La Pistoiese torna da Sant’Angelo con una reazione che pesa, più nel segnale che nel risultato. Dopo un primo tempo opaco, gli arancioni cambiano volto nella ripresa, rimettendo in piedi una partita che si era subito complicata. Nel post gara, mister Lucarelli non cerca alibi: l’analisi è lucida, diretta, quasi chirurgica. Tra autocritica e consapevolezza, emerge una chiave chiara: approccio sbagliato, poi corretto con carattere e idee.
«Cosa ho fatto all’intervallo? Ho detto ‘qualcosina’ alla squadra – ha esordito così il tecnico livornese -, per usare un eufemismo. Abbiamo fatto un primo tempo inguardabile, fin dall’inizio si è capito che la sfida di mercoledì aveva lasciato delle scorie. Il Sant’Angelo ha messo in campo un altro tipo di voglia e intensità e ha dominato la partita». Un richiamo forte, che però apre anche alla lettura della reazione: «Nel secondo tempo siamo rientrati mettendo quelle qualità che nella prima frazione non avevo visto. Non credo sia stato un problema di energie, quanto di approccio, perché nella ripresa abbiamo visto che fisicamente siamo ancora sul pezzo».
Il tecnico arancione insiste proprio su questo punto, togliendo ogni possibile giustificazione: «Avevo avvisato i ragazzi che non sarebbe stata una gara facile. In giornate così non è un problema né di modulo né di elementi, altrimenti avrei dovuto cambiarne undici». Poi lo sguardo si sposta anche sulle soluzioni provate nel finale, con un’indicazione tattica precisa: «Con l’inserimento di Rizq abbiamo aggiunto fisico e centimetri negli ultimi venti metri, stiamo lavorando su questa situazione offensiva da alcune settimane. Non basta mettere quattro punte per essere pericolosi, ci sono movimenti e aspetti tattici da studiare nel dettaglio e, in partite così, si è visto che può essere una soluzione efficace».
Sulla stessa linea anche Rossi, autore del gol che ha rimesso in carreggiata la Pistoiese e simbolo della reazione nella ripresa. Il numero 25 arancione parte dall’autocritica: «Il mister non ha dovuto dire niente.

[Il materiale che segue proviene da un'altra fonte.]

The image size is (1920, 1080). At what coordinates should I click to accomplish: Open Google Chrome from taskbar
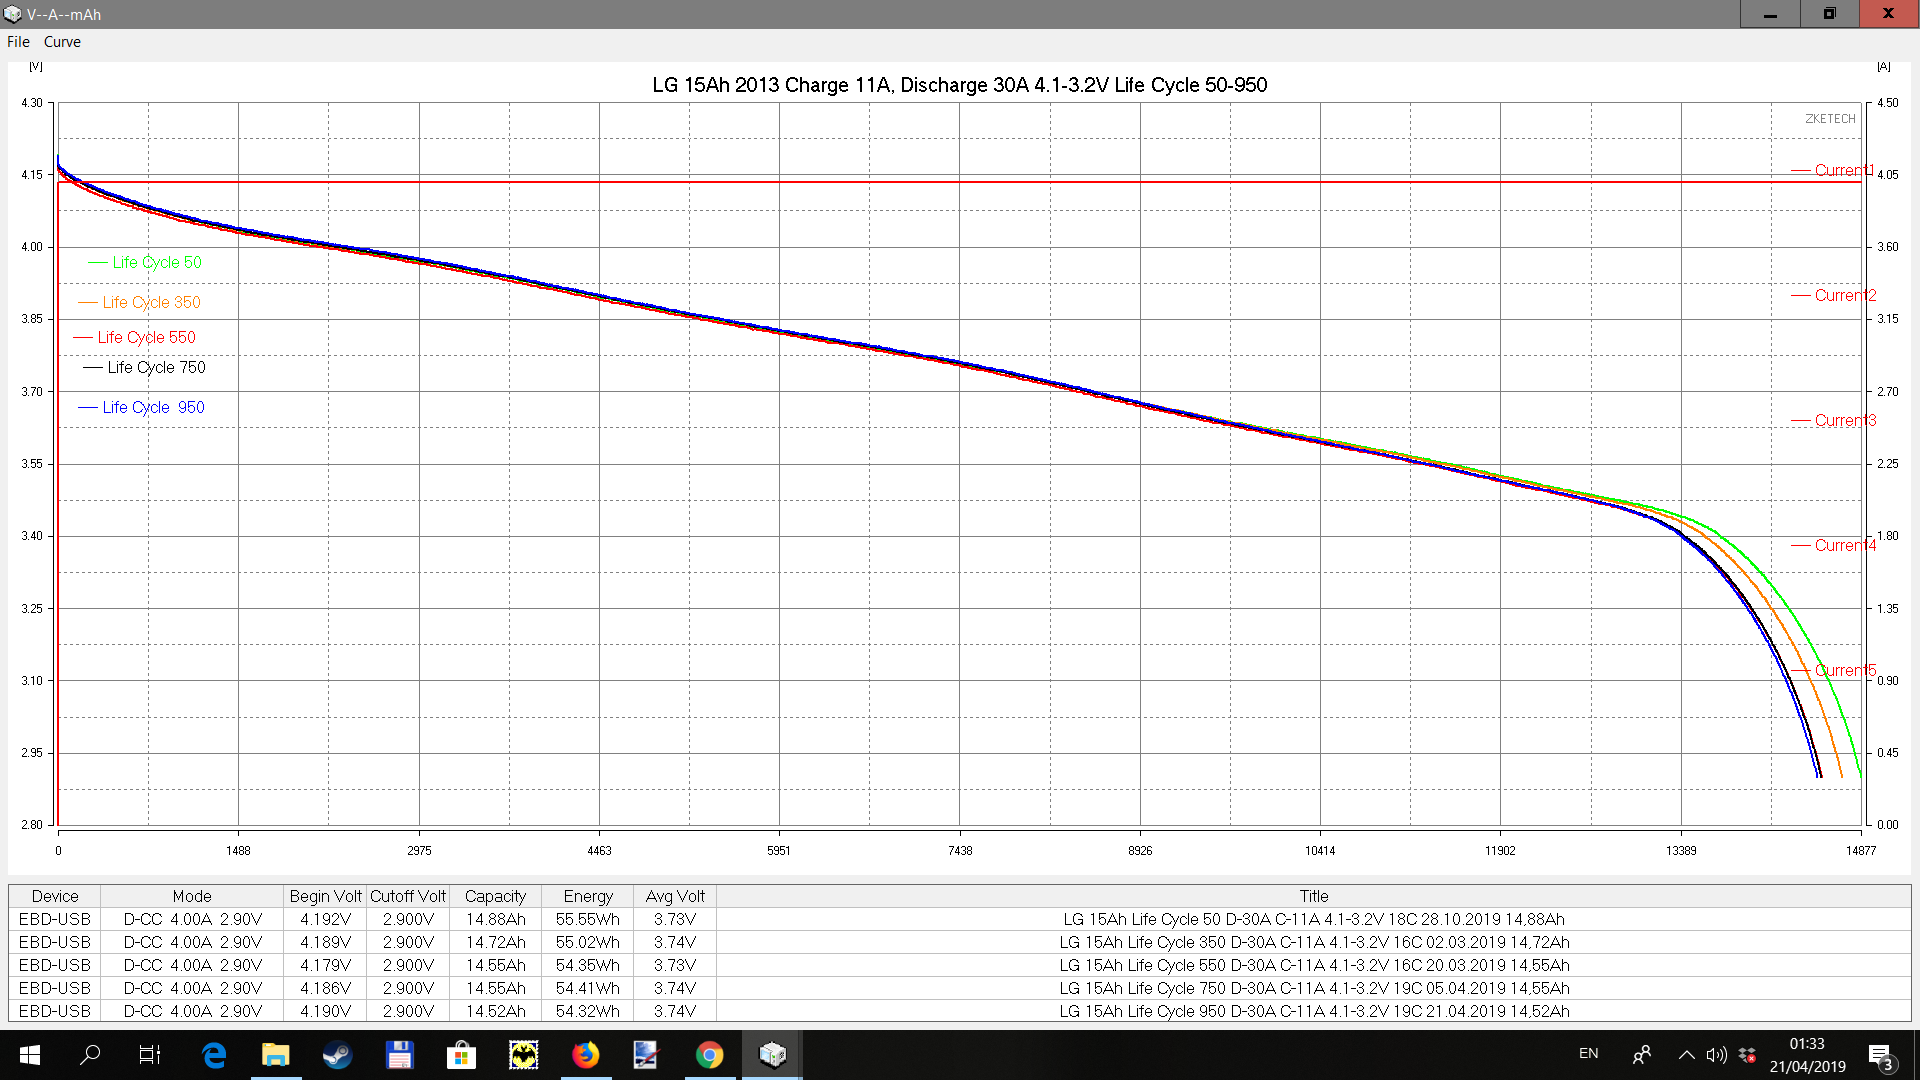pyautogui.click(x=709, y=1054)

Abbiamo sbagliato approccio e atteggiamento fin dall’inizio, sapevamo che abbiamo sei finali, ora cinque, da giocare e non possiamo regalare un tempo agli avversari».
Poi il cambio di passo, netto, evidente:«Siamo rientrati in campo con una fame diversa, lottando tutti insieme con l’obiettivo di rimettere la partita in piedi. Nel primo tempo lanciavamo avanti la palla quasi a caso, nella ripresa abbiamo alzato intensità e aggressività». Infine, la chiave concreta che ha permesso agli arancioni di cambiare l’inerzia della gara: «Siamo stati bravi con due calci piazzati a riportarci in vantaggio. I calci piazzati, in partite così, sono fondamentali, forse era davvero l’unico modo per segnare contro un Sant’Angelo organizzato e ben messo in campo».